EXERCISE REQUIREMENTS: Scan the records below. Copy every line in which the word "computer" appears.

DATA RECORDS:
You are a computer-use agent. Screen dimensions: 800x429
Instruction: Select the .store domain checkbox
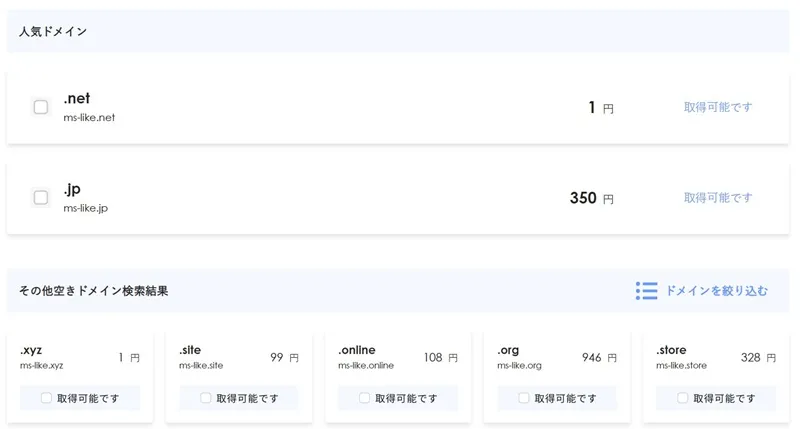pyautogui.click(x=683, y=398)
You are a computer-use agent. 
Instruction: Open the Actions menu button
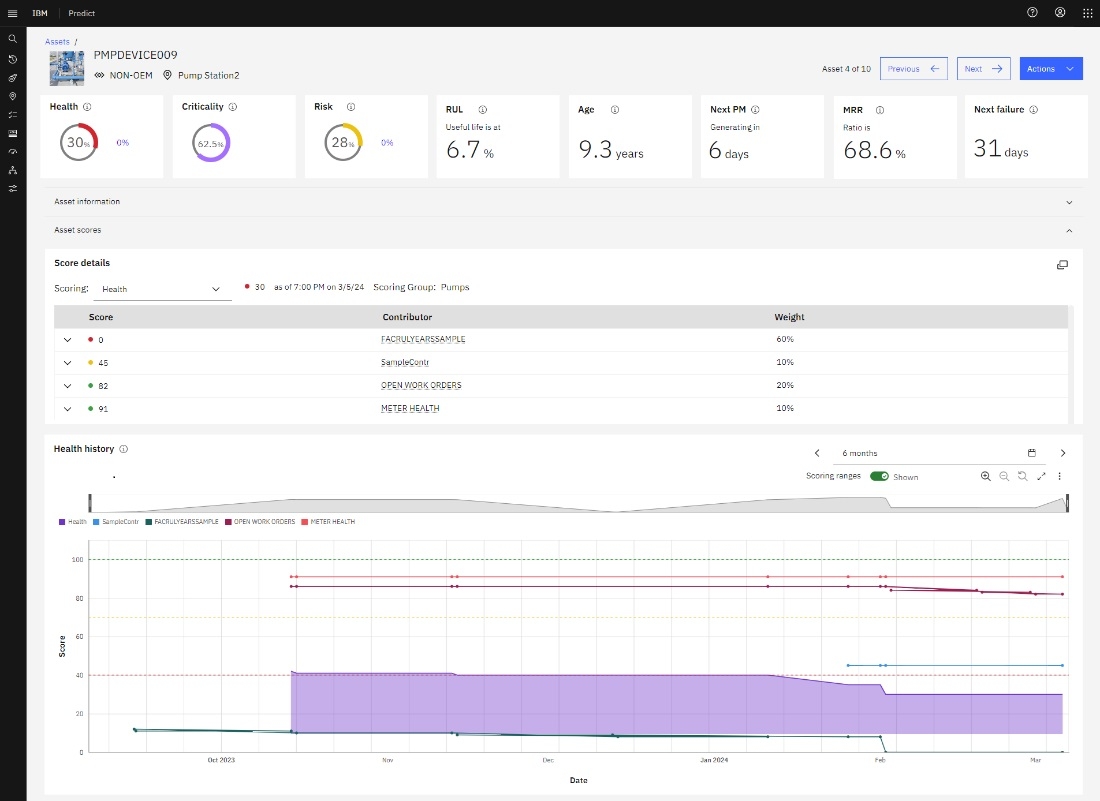tap(1051, 69)
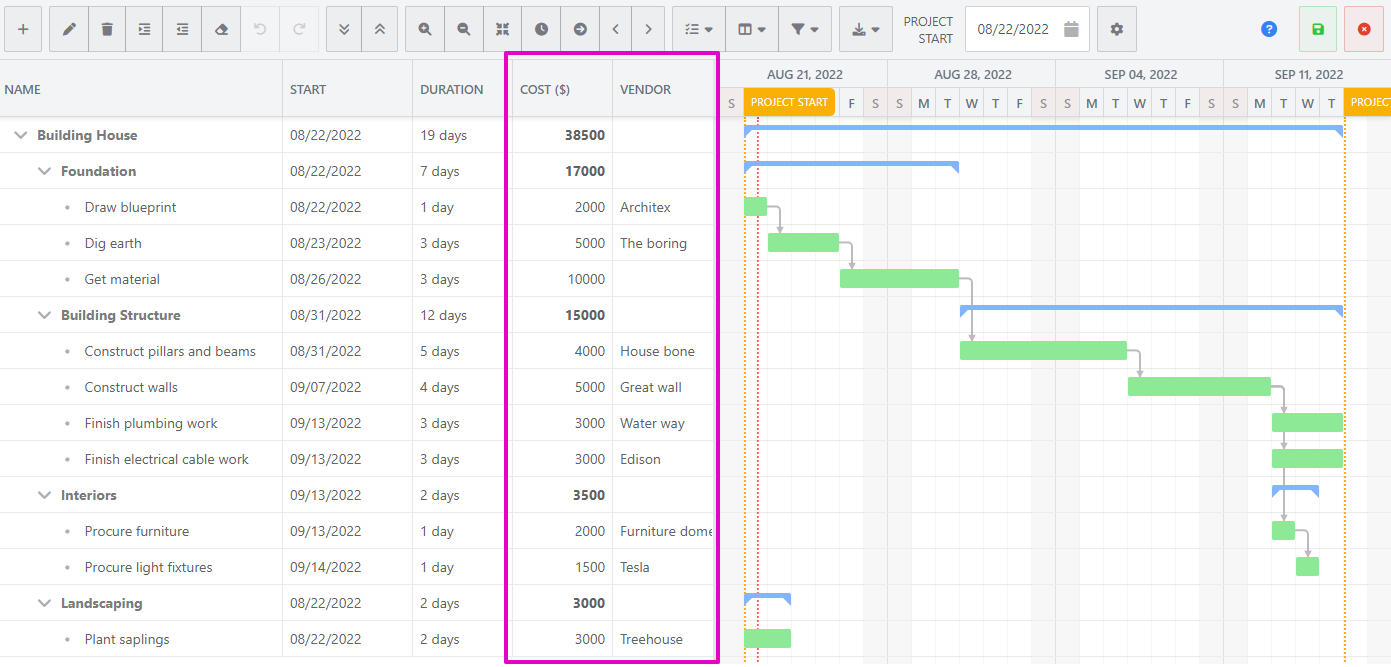The height and width of the screenshot is (667, 1391).
Task: Expand all task rows with double-chevron icon
Action: coord(342,28)
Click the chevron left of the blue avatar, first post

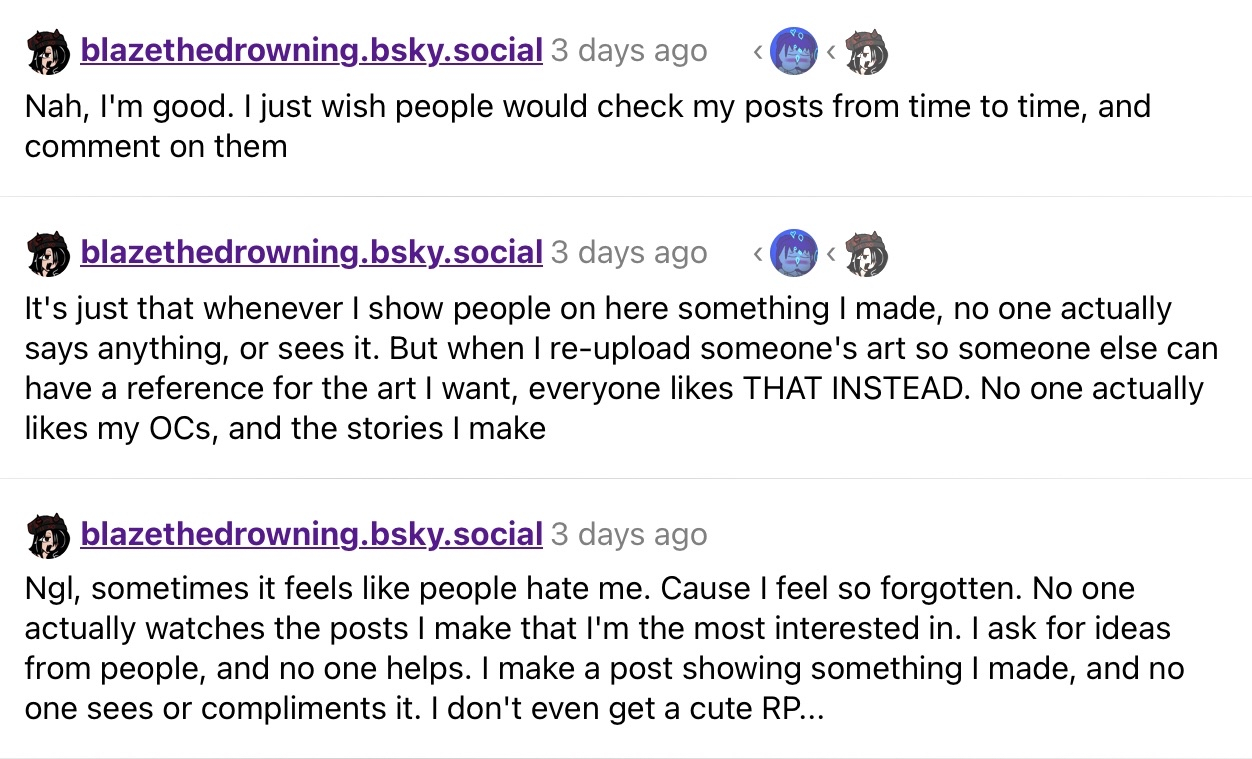point(758,52)
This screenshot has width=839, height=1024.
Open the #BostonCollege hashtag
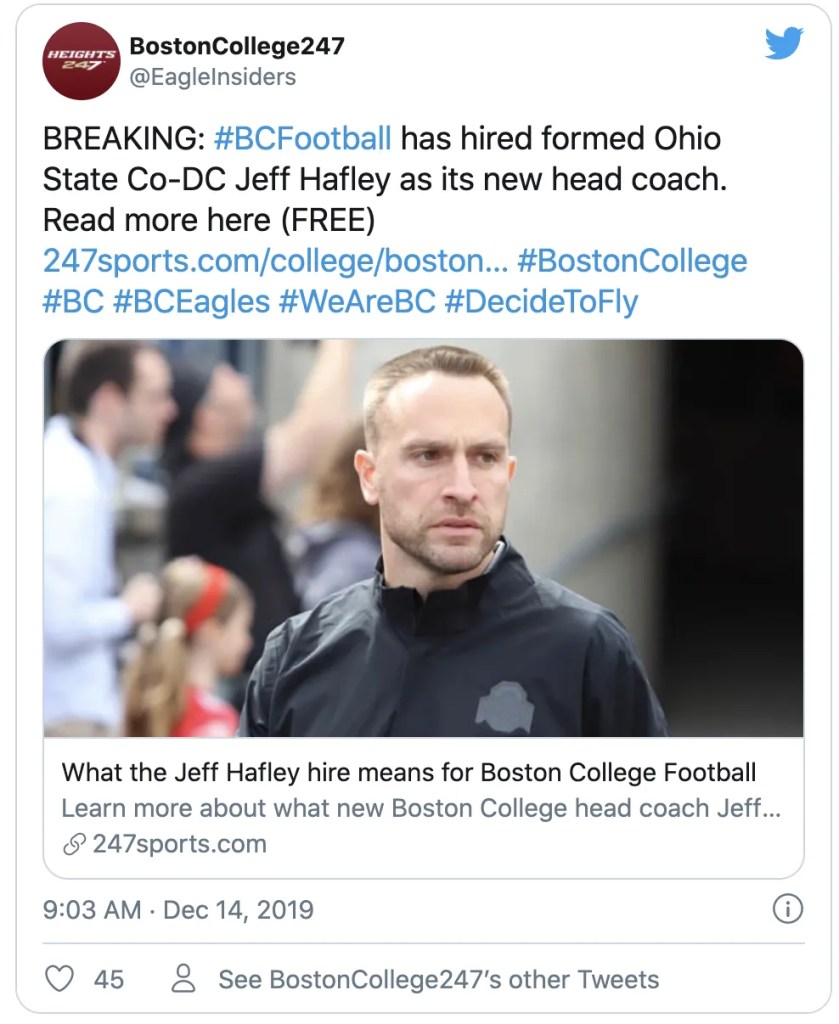pos(632,261)

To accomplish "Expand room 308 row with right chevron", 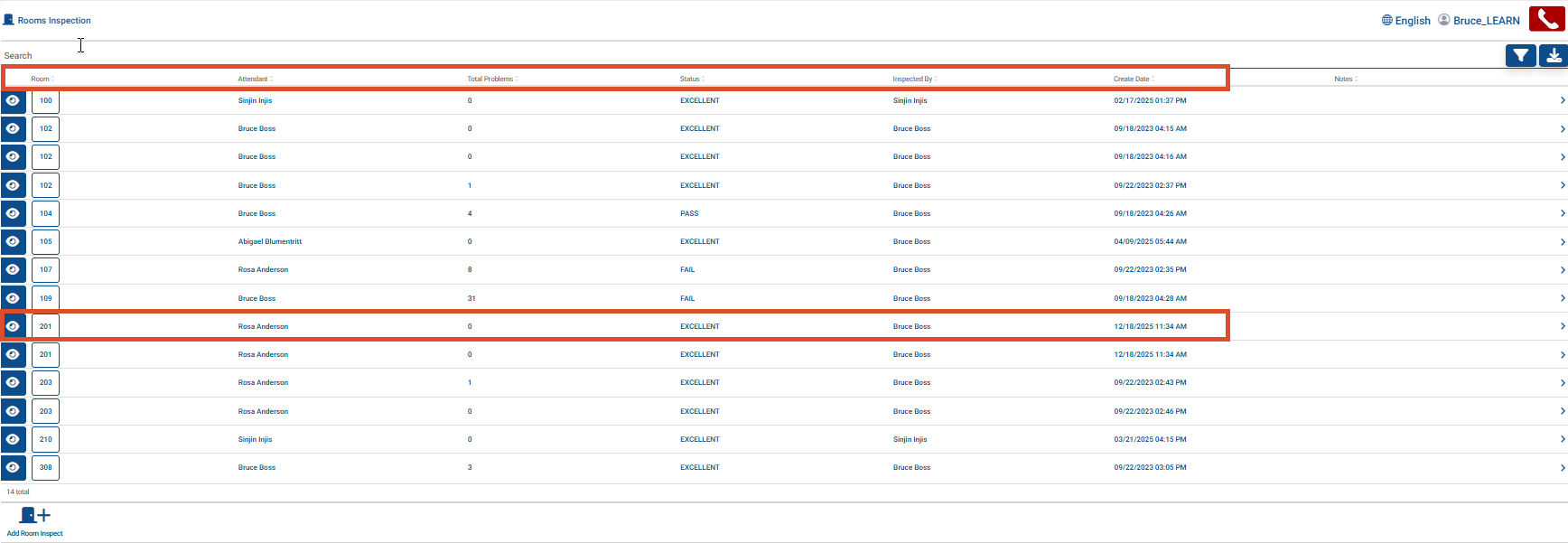I will (1562, 467).
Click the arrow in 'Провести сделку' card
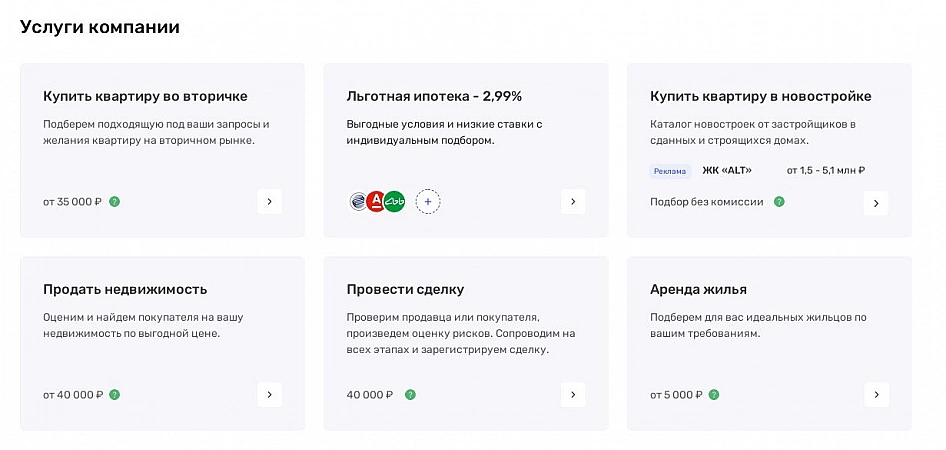Image resolution: width=946 pixels, height=450 pixels. [573, 395]
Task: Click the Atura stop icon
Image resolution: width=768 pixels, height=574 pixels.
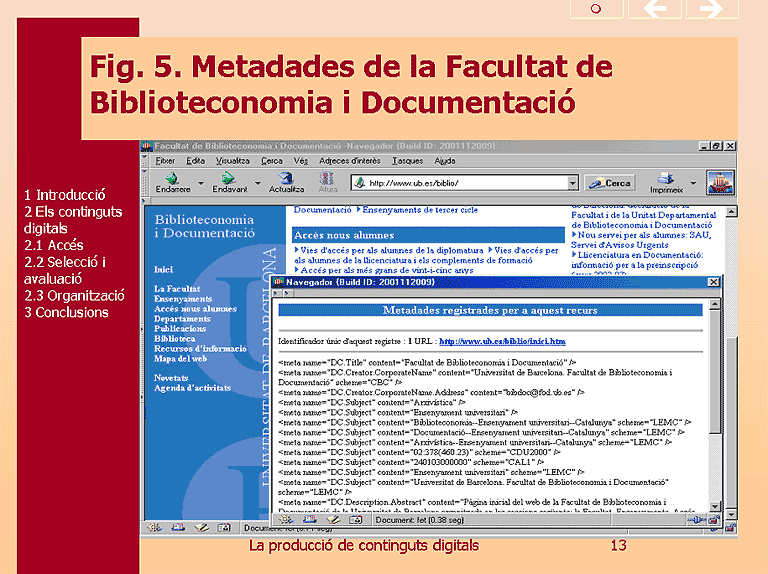Action: tap(328, 182)
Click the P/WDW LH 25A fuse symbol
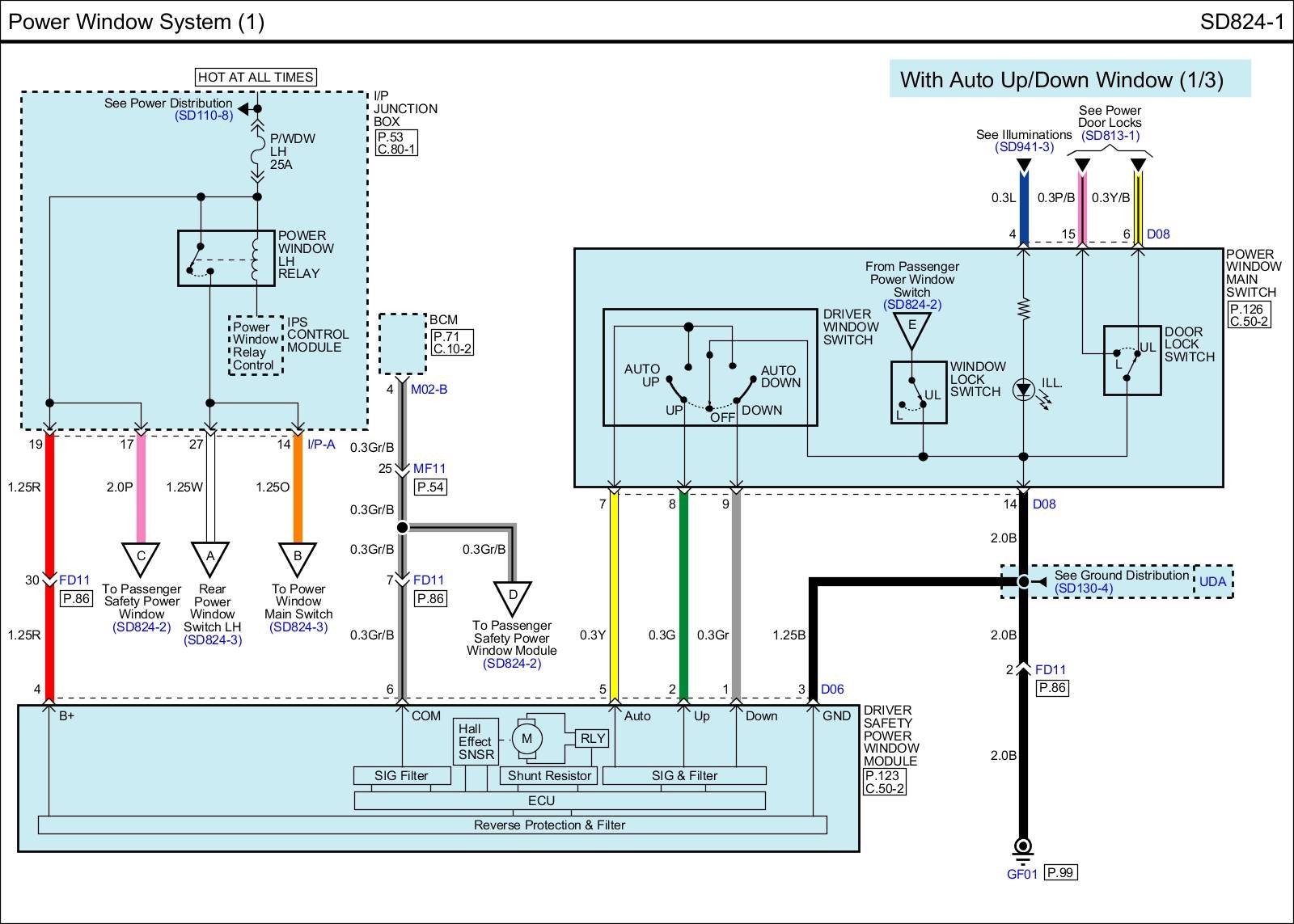This screenshot has width=1294, height=924. (x=257, y=151)
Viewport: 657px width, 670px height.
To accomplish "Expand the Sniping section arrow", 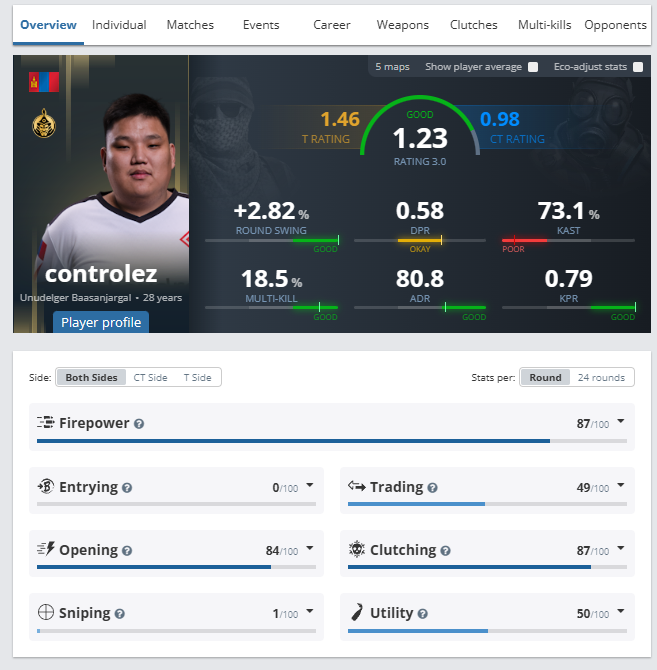I will pos(310,611).
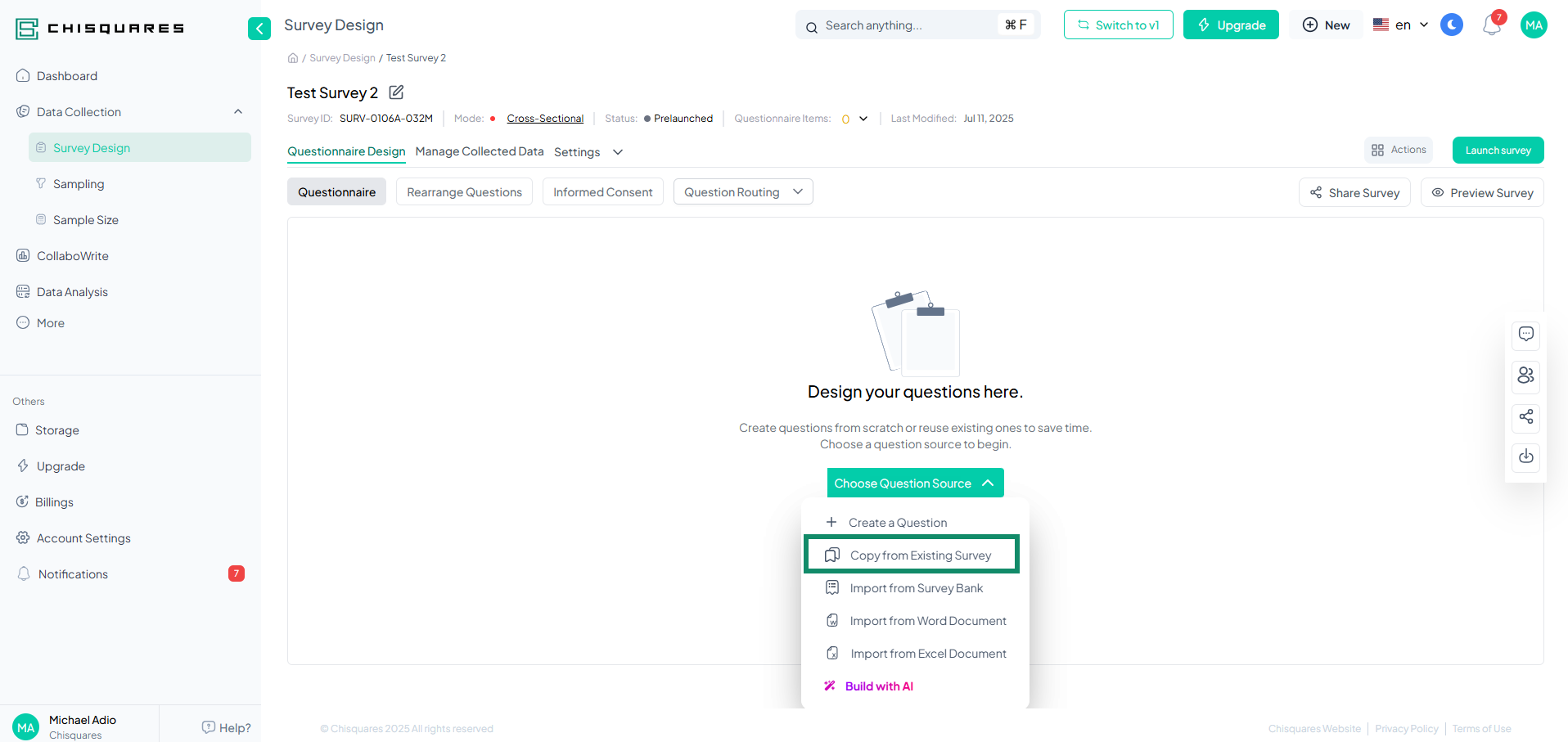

SOLVED EXERCISE:
You are a computer-use agent. Screen dimensions: 800x429
You are a computer-use agent. 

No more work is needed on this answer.